Dataset items
╭──

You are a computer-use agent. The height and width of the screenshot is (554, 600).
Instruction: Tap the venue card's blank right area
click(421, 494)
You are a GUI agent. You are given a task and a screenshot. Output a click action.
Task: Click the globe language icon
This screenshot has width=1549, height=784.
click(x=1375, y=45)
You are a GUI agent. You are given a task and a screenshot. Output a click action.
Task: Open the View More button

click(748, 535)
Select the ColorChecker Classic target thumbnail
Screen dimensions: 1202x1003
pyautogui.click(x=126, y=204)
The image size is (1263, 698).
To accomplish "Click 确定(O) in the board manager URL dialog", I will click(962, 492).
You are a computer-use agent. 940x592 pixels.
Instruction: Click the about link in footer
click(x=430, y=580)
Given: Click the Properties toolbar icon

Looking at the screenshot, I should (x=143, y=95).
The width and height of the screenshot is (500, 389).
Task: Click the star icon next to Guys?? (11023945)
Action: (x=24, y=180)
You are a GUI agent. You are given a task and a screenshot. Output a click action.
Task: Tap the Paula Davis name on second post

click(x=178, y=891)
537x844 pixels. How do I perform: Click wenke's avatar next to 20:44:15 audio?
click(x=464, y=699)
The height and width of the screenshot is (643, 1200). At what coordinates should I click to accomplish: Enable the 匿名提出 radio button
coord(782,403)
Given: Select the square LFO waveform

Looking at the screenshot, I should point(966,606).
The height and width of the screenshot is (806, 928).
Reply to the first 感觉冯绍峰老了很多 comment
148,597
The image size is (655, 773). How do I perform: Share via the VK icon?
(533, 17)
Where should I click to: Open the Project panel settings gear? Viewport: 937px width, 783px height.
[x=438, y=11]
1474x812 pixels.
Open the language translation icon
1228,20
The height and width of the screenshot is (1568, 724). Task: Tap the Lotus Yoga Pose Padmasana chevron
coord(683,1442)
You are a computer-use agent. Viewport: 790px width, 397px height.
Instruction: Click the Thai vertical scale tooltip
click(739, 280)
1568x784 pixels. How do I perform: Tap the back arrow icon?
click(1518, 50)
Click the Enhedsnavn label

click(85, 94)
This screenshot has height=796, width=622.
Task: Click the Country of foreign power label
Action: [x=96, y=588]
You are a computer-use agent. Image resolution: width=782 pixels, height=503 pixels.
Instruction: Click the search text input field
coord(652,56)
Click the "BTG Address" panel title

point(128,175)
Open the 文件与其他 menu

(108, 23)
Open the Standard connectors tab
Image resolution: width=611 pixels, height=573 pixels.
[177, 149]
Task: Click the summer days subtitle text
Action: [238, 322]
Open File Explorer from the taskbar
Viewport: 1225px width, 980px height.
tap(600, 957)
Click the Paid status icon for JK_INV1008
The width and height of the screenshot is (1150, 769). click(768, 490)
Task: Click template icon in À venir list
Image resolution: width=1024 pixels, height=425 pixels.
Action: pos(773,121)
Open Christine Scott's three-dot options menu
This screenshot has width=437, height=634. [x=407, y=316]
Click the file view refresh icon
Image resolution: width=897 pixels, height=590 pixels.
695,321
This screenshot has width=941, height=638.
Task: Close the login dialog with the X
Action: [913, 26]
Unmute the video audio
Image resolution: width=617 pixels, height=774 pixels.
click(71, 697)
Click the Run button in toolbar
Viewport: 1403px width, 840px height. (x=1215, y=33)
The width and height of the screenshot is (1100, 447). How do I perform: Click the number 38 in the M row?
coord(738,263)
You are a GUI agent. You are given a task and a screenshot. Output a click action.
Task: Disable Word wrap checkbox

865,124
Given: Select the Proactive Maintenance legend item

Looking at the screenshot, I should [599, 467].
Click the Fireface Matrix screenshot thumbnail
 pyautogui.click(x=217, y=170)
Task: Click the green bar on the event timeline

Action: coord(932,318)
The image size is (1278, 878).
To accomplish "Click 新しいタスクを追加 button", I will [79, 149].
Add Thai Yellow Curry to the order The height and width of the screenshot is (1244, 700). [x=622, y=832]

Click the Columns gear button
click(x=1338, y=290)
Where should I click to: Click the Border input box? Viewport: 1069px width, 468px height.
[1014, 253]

╰──

Exactly as shown, repeat every record.

■ **ANSWER SECTION**
You are a computer-use agent. The height and width of the screenshot is (554, 600).
Instruction: Tap the venue card's blank right area
click(421, 494)
You are a GUI agent. You are given a task and a screenshot. Output a click action.
Task: Click the globe language icon
This screenshot has width=1549, height=784.
click(x=1375, y=45)
You are a GUI agent. You are given a task and a screenshot. Output a click action.
Task: Open the View More button

click(748, 535)
Select the ColorChecker Classic target thumbnail
Screen dimensions: 1202x1003
pyautogui.click(x=126, y=204)
The image size is (1263, 698).
To accomplish "Click 确定(O) in the board manager URL dialog", I will click(962, 492).
You are a computer-use agent. 940x592 pixels.
Instruction: Click the about link in footer
click(x=430, y=580)
Given: Click the Properties toolbar icon

Looking at the screenshot, I should (x=143, y=95).
The width and height of the screenshot is (500, 389).
Task: Click the star icon next to Guys?? (11023945)
Action: (x=24, y=180)
You are a GUI agent. You are given a task and a screenshot. Output a click action.
Task: Tap the Paula Davis name on second post

click(x=178, y=891)
537x844 pixels. How do I perform: Click wenke's avatar next to 20:44:15 audio?
click(x=464, y=699)
The height and width of the screenshot is (643, 1200). At what coordinates should I click to accomplish: Enable the 匿名提出 radio button
coord(782,403)
Given: Select the square LFO waveform

Looking at the screenshot, I should point(966,606).
The height and width of the screenshot is (806, 928).
Reply to the first 感觉冯绍峰老了很多 comment
148,597
The image size is (655, 773). How do I perform: Share via the VK icon?
(533, 17)
Where should I click to: Open the Project panel settings gear? Viewport: 937px width, 783px height.
[x=438, y=11]
1474x812 pixels.
Open the language translation icon
1228,20
The height and width of the screenshot is (1568, 724). Task: Tap the Lotus Yoga Pose Padmasana chevron
coord(683,1442)
You are a computer-use agent. Viewport: 790px width, 397px height.
Instruction: Click the Thai vertical scale tooltip
click(739, 280)
1568x784 pixels. How do I perform: Tap the back arrow icon?
click(1518, 50)
Click the Enhedsnavn label

click(85, 94)
This screenshot has height=796, width=622.
Task: Click the Country of foreign power label
Action: [x=96, y=588]
You are a computer-use agent. Image resolution: width=782 pixels, height=503 pixels.
Instruction: Click the search text input field
coord(652,56)
Click the "BTG Address" panel title

point(128,175)
Open the 文件与其他 menu

(108, 23)
Open the Standard connectors tab
Image resolution: width=611 pixels, height=573 pixels.
[177, 149]
Task: Click the summer days subtitle text
Action: [238, 322]
Open File Explorer from the taskbar
Viewport: 1225px width, 980px height.
tap(600, 957)
Click the Paid status icon for JK_INV1008
The width and height of the screenshot is (1150, 769). click(768, 490)
Task: Click template icon in À venir list
Image resolution: width=1024 pixels, height=425 pixels.
Action: pos(773,121)
Open Christine Scott's three-dot options menu
This screenshot has width=437, height=634. [x=407, y=316]
Click the file view refresh icon
Image resolution: width=897 pixels, height=590 pixels.
695,321
This screenshot has width=941, height=638.
Task: Close the login dialog with the X
Action: [913, 26]
Unmute the video audio
Image resolution: width=617 pixels, height=774 pixels.
click(71, 697)
Click the Run button in toolbar
Viewport: 1403px width, 840px height. (x=1215, y=33)
The width and height of the screenshot is (1100, 447). How do I perform: Click the number 38 in the M row?
coord(738,263)
You are a GUI agent. You are given a task and a screenshot. Output a click action.
Task: Disable Word wrap checkbox

865,124
Given: Select the Proactive Maintenance legend item

Looking at the screenshot, I should [599, 467].
Click the Fireface Matrix screenshot thumbnail
 pyautogui.click(x=217, y=170)
Task: Click the green bar on the event timeline

Action: coord(932,318)
The image size is (1278, 878).
To accomplish "Click 新しいタスクを追加 button", I will [79, 149].
Add Thai Yellow Curry to the order The height and width of the screenshot is (1244, 700). [x=622, y=832]

Click the Columns gear button
click(x=1338, y=290)
Where should I click to: Click the Border input box? Viewport: 1069px width, 468px height.
[1014, 253]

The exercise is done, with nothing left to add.